GKPS Berduka, Pdt Hamonangan Girsang (Mantan Sekjen GKPS) Tutup Usia

Pdt Hamonangan Girsang. 

Pamatangsiantar, BS-Gereja Kristen Protestan Simalungun (GKPS) Berdukacita atas meninggalnya Pdt Hamonangan Girsang (86 tahun) yang juga mantan Sekjend GKPS, Sabtu 26 Juli 2025 Pukul 15.10 WIB di RS Murni Teguh Medan. Jenazah disemayamkan di Jalan Sei Asahan 69 Medan dan akan dimakamkan di Taman Eden Tanjung Morawa, Deli Serdang.

Pdt Hamonangan Girsang lahir 23 November 1939. Istrinya bernama Regina Br Silalahi (+). Beliau salah sada Pendeta GKPS yang legendaris, tokoh inspirator dan organisator terbaik GKPS. Juga Pendeta Favorit Jemaat GKPS.

Segenap Jemaat GKPS di seluruh Indonesia mengucapkan Dukacita Mendalam untuk keluarga yang ditinggal Pdt Hamonangan Girsang. Semoga keluarga besar Tegar, teguh dan diberikan penghiburan oleh Tuhan Maha Pengasih.

Keluarga yang Berduka:
Anak/Menantu
1.Ermie Junitha Girsang/ Indra Saragih (+)-Jakarta
2.John Haris Pardomuan Girsang/ Susanty Risma Taruly Sianipar-Cibubur
3.Elizabeth Septianur Girsang/ Felixta Syah Kaban-Medan
4.Irene Dermawaty Girsang/ Ingo Wander-Wuppertal.

Cucu(Pahompu):
1.Matthew Christian
2.Hamonangan Saragih-Jakarta
3.Jessenia Marthanisinta Girsang-Perth
4.Johnathan Arilpinenta Girsang-Perth
5.Febelicia Nisura Kaban-Medan.

(AsenkLeeSaragih)


Jejak yang Tak Banyak Diketahui, Warisan yang Harus Dikembangkan Lagi

GKPS sedang berduka. Hari ini, Sabtu, 26 Juli 2025, Pdt. Hamonangan Girsang berpulang ke rumah Bapa Surgawi di RS Murni Teguh, Medan. Beliau menutup usia dalam keadaan “sayur matua” dan “layur martuah”, dua gelar terhormat dalam tradisi Simalungun, yang menandakan usia penuh dan keturunan yang telah mapan. Semoga Tuhan menghiburkan keluarga yang ditinggalkan.

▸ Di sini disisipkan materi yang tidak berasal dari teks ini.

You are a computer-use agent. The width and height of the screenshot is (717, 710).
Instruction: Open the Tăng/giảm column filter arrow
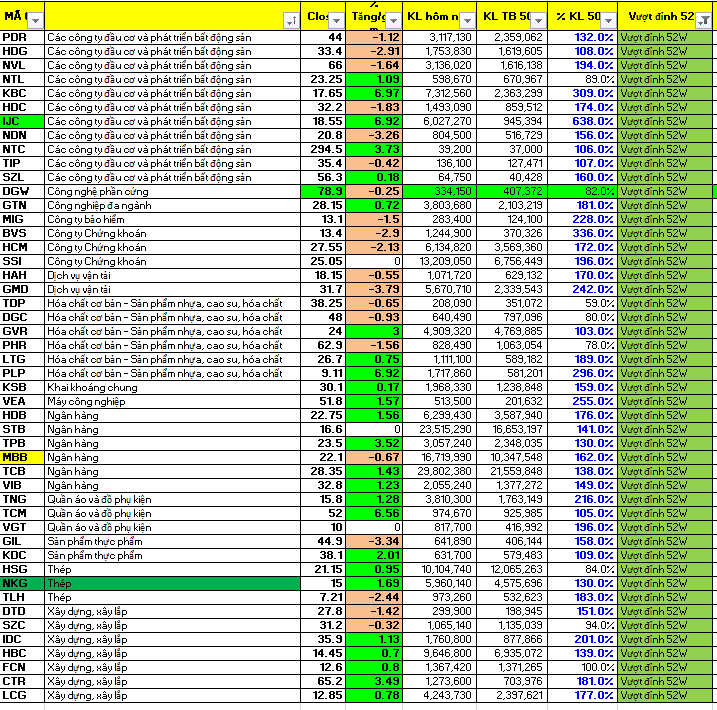pos(395,20)
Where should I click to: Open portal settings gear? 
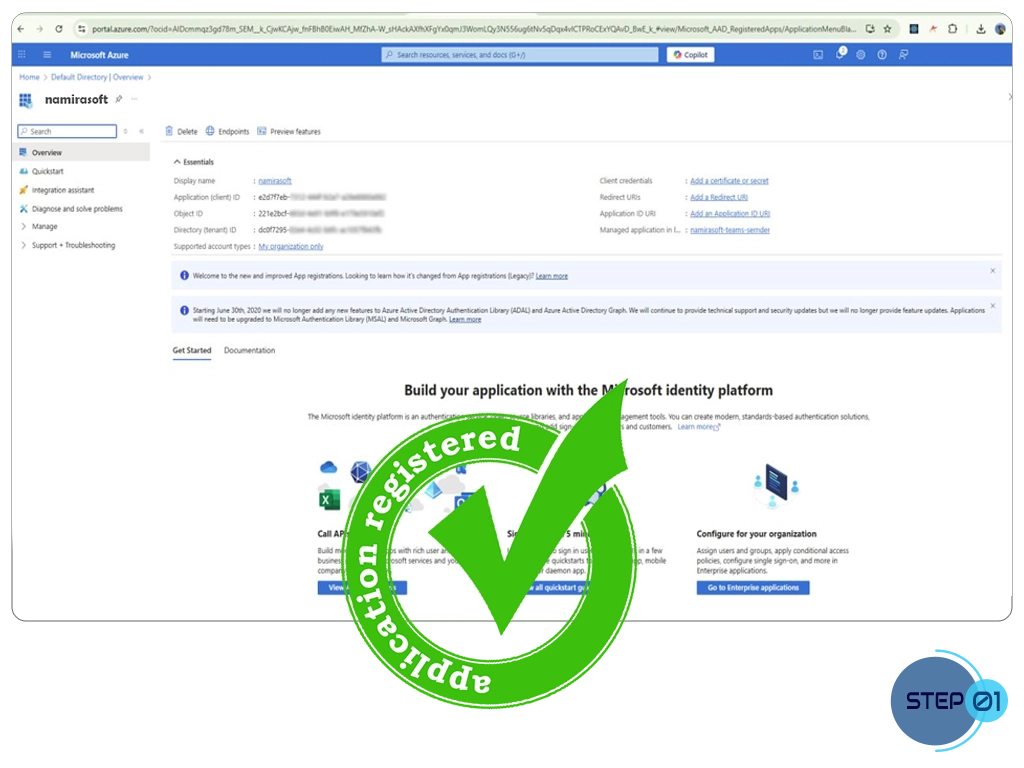click(x=861, y=55)
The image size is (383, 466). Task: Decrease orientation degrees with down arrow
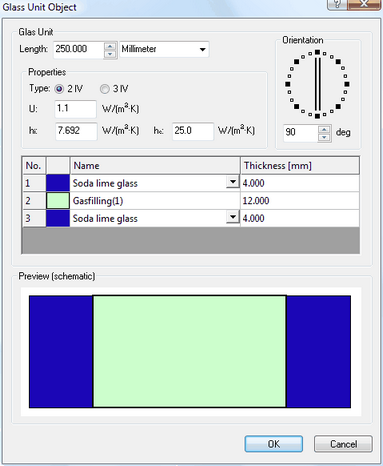click(x=324, y=137)
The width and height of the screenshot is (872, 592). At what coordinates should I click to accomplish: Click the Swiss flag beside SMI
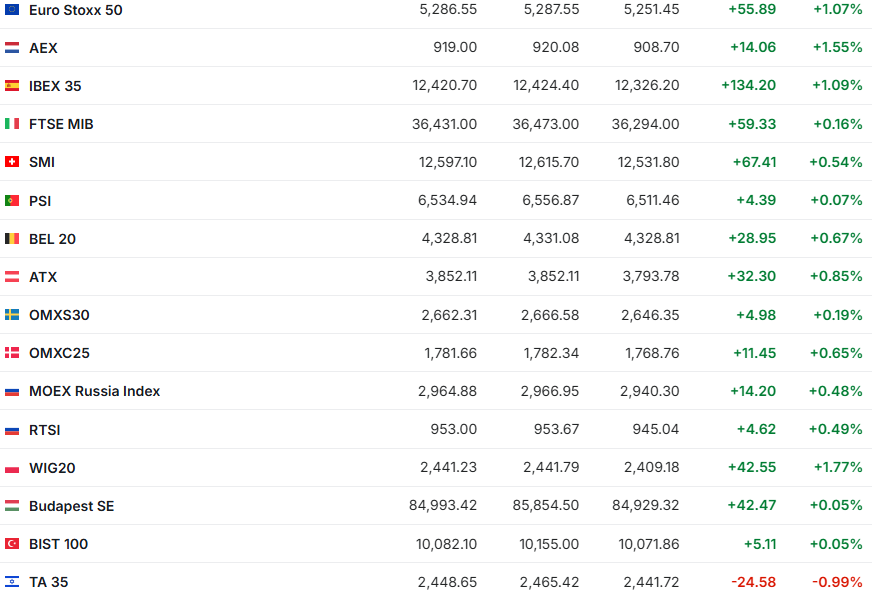[x=12, y=162]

Bagi generasi Z dan Alfa, nama Pdt. HM Girsang mungkin asing di telinga. Namun bagi generasi Baby Boomers dan Generasi Y, nama itu membawa kenangan akan era penting dalam sejarah Gereja Kristen Protestan Simalungun (GKPS).

Pada masa kepemimpinan Pdt. Armencius Munthe yang menjabat sebagai Eforus GKPS selama tiga periode berturut-turut (1977–1990) dan Pdt. HM Girsang sebagai Sekretaris Jenderal, keduanya dikenal tangguh dan visioner. Duet mereka dikenal harmonis: satu dikenal karena khotbah-khotbahnya yang kalem tapi menggugah, satu lagi karena kemampuannya membangun sistem dan tata kelola organisasi.

Ada kisah menarik dari Pdt. Munthe: dalam sebuah acara pembangunan gereja, beliau melelang dasi yang baru saja dipakainya berkhotbah dan dasi itu menghasilkan dana pembangunan yang lumayan besar! 

Tapi di balik semua itu, sistem pendukungnya adalah tangan dingin Pdt. HM Girsang yang mengatur keuangan, membangun administrasi, dan merintis jalan menuju gereja yang lebih tertib dan akuntabel.

Dialah fondasi awal penatalayanan keuangan GKPS. Upayanya kemudian diteruskan oleh tokoh-tokoh seperti St. Mansen Purba (alm.) dan Pdt. Liharson Sigiro. Namun, warisan besar itu, sayangnya, kini dirasa perlu dikembangkan lebih pesat lagi.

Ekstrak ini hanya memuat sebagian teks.